But when Barrett became Trump’s third appointee in late 2020, giving the conservatives a six-vote majority, the longer-serving justices Clarence Thomas and Samuel Alito were “emboldened by the ascendant conservatism,” Biskupic writes. “Joined by the Trump appointees, they echoed the former president’s sense of aggrievement on culture war issues, from abortion rights to vaccine mandates. Their time had come.” (Much as with Trump voters, “grievance” is the obligatory reference when describing conservative justices. Biskupic claims that Alito, for one, sounds “perpetually aggrieved” and wears a “heavy cloak of grievance.” Perhaps the cloak fits under the robe.)

Biskupic, a CNN Supreme Court analyst and biographer of four current and past justices, dissects the personalities on the court. Justice Thomas, previously on the “ideological fringe” and often alone in his dissents, is now in the “vanguard” of the conservative supermajority: “Both he and Alito were only in their early 70s, but they felt a sense of urgency, as if their time were limited.” Justice Kavanaugh, meanwhile, comes off as painfully self-conscious, struggling to reconcile “his allegiance to conservative backers and his desire for acceptance among the legal elites who shunned him after his scandalous 2018 Senate hearings.” (Biskupic points out that Kavanaugh at times adds “appeasing passages” to his opinions and dissents, just to signal that he’s not a bad guy.)

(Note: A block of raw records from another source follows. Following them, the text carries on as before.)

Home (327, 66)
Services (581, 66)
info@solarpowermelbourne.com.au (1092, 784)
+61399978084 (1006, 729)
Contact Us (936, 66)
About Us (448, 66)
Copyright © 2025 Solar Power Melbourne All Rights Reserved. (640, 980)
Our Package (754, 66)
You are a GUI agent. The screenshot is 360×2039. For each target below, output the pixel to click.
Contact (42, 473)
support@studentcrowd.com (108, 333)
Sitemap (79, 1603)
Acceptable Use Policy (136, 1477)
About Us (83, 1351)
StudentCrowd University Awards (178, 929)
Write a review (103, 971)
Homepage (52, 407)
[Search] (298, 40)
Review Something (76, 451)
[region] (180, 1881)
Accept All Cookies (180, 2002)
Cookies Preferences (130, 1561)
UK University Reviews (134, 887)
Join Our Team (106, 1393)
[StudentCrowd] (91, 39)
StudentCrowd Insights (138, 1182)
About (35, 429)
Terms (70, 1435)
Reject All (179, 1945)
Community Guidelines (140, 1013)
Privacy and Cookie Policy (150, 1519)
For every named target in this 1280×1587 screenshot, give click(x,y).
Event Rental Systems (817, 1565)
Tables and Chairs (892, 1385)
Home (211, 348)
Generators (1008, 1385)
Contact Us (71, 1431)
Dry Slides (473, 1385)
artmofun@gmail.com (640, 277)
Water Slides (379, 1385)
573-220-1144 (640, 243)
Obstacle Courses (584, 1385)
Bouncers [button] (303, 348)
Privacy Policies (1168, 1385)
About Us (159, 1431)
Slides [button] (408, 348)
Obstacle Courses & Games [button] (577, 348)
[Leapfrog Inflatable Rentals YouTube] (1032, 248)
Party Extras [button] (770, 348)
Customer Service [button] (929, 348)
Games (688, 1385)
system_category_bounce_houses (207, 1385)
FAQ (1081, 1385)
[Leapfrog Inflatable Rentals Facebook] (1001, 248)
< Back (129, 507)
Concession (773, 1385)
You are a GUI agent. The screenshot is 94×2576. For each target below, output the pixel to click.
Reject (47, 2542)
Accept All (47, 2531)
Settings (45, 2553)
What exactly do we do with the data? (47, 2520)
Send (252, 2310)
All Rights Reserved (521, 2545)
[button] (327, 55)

So, when a chapter in “Nine Black Robes” is titled “The Triumvirate,” a reader might assume that it signals a discussion of the three Trump-appointed justices, or perhaps of some powerful new coalition on the court. Instead, it concerns a trio that has wielded power over the court from outside: Senator Mitch McConnell of Kentucky; Don McGahn, a White House counsel under Trump; and Leonard Leo, the conservative legal activist and a former vice president of the Federalist Society. “The three men understood the importance of the federal courts to a long-term policy agenda, from business interests to individual rights,” Biskupic writes, and they sought “jurists appointed ostensibly as neutral arbiters but who in reality held to their own ideologies.”

Each contributed to the same cause from his respective perch. McConnell blocked President Barack Obama’s nomination of Merrick Garland to the Supreme Court, a move he later called “the most consequential decision of my career.” McGahn shepherded Neil Gorsuch and Brett Kavanaugh onto the court and, anticipating an eventual promotion, positioned Amy Coney Barrett onto the Seventh Circuit Court of Appeals. Leo, skilled in vetting judicial nominees for ideological purity and reliability, worked with McGahn and others to assemble the list of potential Supreme Court nominees that Trump, in a brilliant effort to reassure Christian conservatives, released in May 2016. Indeed, it is a testament to Leo’s influence — and that of the Federalist Society — that he makes a cameo in the recent ProPublica report about Justice Thomas’s luxury vacations funded by a billionaire Republican donor. Inside the donor’s private lakeside resort in upstate New York there is a painting of Thomas relaxing with the donor and a few other guests. Sitting across from the justice? Leonard Leo.

In “The Brethren,” the stamp of approval of the American Bar Association is crucial for potential Supreme Court nominations (though Nixon does ask Blackmun if his daughters, in their 20s, were “hippie types”). In “Nine Black Robes,” it is the Federalist Society’s sign-off that matters most.